方々写生をしてあるいていました。かなりノートも豊富になったらしい様子で、当人は満足しているらしいのです。

 日中でも、そう暑苦しいと感じたことがないのですから京都や大阪あたりからみると非常に涼しいに違いありません、この点は十分恵まれた土地です。もっとも僻村なのですから格別に美味《おい》しいものとか、贅沢なものとては一つもありませんが、普通一と通りの魚類は売りに来ますし、ここの海でとれとれの新鮮なものも気安く得られますので、その日その日のことには、決して不自由などは感じません。しかし美味しいものが食べたくなれば、ちょいちょい京都へ帰ってくることです。私どもも時々京都へ帰っては、また出かけました。

     ○

 鼓が浦には地蔵さんが祀《まつ》ってあります。

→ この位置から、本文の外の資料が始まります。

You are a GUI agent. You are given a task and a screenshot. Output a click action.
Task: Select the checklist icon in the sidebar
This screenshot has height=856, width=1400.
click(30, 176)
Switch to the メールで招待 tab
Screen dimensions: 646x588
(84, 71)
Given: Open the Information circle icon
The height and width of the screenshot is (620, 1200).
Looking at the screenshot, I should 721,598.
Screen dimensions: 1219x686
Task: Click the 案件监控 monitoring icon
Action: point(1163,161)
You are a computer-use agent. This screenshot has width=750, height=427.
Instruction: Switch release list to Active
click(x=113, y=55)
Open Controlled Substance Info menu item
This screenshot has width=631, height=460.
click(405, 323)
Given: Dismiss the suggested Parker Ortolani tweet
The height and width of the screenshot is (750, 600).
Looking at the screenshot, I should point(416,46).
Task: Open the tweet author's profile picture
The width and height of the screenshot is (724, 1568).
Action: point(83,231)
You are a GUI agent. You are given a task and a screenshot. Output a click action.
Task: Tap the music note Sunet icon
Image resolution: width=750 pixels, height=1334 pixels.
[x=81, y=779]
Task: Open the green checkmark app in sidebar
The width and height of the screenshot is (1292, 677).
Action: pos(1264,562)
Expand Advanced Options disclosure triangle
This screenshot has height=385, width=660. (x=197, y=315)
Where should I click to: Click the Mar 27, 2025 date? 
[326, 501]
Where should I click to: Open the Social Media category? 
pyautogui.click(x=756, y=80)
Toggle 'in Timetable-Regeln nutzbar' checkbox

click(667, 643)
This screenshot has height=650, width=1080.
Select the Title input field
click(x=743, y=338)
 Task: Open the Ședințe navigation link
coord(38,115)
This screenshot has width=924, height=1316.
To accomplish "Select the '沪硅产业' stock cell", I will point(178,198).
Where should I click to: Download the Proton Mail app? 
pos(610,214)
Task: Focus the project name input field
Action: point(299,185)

伝説によりますと、この地蔵尊は昔ここの海中から上がったとのことで、堂に祀《まつ》ってあるそうですが、私はとうとういって見ませんでした。

 このことは謡曲の中にもありますが、むかし、なんでもこの漁村の岸に打ちよせる波の音が、鼓の音《ね》のようにきこえたので、それで鼓が浦という名がついたのだということをきいています。